A striking feature of old comedy is its cannibalising of contemporaneous Athenian literature. The comic poets integrated the funeral oration into their comedies in three ways. Their first way was to bring on stage the funeral oration’s ancestors. Aristophanes characterised his choruses as such in three of his surviving plays. When these ancestors came to praise their own military exploits, they used the same terms as the funeral speeches and privileged the same historical period: the Persian Wars. Aristophanes clearly used this characterisation of the chorus for the sake of persuasion. By having these proud old men support the effort of a comic protagonist to bring peace, he defused the criticism that this effort went against the martial reputation of the Athenian people.
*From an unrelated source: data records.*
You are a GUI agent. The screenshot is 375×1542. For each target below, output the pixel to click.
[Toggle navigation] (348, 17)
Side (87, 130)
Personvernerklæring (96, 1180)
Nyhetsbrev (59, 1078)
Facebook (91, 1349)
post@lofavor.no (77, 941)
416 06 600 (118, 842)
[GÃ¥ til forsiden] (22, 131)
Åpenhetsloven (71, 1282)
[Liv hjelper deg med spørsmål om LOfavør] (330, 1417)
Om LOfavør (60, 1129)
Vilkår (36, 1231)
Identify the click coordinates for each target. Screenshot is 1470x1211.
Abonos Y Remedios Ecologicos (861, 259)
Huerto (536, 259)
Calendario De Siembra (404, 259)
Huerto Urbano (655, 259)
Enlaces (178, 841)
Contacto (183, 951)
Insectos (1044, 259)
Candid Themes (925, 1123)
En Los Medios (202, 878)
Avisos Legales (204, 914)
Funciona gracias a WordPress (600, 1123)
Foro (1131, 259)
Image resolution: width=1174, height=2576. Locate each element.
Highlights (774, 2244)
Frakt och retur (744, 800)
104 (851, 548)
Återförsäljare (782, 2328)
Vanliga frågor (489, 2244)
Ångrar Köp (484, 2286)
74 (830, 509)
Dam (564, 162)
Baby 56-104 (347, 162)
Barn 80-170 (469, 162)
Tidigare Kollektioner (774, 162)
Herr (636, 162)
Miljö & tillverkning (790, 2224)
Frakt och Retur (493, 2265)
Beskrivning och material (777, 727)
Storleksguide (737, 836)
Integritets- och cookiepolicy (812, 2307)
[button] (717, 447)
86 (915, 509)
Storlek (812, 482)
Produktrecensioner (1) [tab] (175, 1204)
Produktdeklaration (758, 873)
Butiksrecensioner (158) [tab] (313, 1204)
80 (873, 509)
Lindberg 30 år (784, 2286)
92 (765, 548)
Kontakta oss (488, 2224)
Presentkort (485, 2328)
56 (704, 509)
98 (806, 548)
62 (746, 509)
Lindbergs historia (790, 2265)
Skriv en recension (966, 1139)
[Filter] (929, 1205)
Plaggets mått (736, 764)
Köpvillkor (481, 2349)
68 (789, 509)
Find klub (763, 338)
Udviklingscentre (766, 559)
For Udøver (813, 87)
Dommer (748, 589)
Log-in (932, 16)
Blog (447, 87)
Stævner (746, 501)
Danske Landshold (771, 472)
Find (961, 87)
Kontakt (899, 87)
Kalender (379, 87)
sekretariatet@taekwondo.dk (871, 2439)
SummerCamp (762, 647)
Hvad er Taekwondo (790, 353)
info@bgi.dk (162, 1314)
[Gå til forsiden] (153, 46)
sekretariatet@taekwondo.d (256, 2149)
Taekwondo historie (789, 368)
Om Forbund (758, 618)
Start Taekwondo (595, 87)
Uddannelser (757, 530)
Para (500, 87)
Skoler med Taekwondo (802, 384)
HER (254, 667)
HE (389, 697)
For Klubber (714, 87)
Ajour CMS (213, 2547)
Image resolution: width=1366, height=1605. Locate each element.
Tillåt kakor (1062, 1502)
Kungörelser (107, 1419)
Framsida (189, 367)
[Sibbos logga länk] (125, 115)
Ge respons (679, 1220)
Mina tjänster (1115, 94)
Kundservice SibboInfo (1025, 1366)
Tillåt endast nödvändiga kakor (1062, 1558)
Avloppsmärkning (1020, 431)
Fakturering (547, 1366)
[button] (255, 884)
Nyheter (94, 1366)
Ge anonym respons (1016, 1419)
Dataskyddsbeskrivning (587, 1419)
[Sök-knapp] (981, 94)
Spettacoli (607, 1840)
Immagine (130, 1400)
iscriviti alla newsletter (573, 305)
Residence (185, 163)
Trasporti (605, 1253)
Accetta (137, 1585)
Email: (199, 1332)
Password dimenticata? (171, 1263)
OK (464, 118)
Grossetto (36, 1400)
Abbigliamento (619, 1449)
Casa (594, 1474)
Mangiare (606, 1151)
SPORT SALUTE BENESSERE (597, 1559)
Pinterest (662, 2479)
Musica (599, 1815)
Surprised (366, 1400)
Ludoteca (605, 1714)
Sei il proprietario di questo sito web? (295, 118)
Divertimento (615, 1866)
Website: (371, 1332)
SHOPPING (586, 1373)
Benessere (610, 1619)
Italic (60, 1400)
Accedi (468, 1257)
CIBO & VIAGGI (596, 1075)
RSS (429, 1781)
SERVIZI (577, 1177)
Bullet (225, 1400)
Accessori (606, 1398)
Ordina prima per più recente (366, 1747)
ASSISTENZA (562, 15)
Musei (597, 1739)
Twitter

The second way in which old comedy integrated the funeral oration was to warn theatregoers about the general dangers of praise. While Aristophanes sometimes quoted praise from dithyrambs as an example of what public speakers said in order to deceive the people, at other times, Aristophanes quoted from funeral speeches. The third way in which comedy engaged with the funeral oration was the deliberate confounding of the epitaphic genre’s characterisation of the Athenians as selfless and courageous.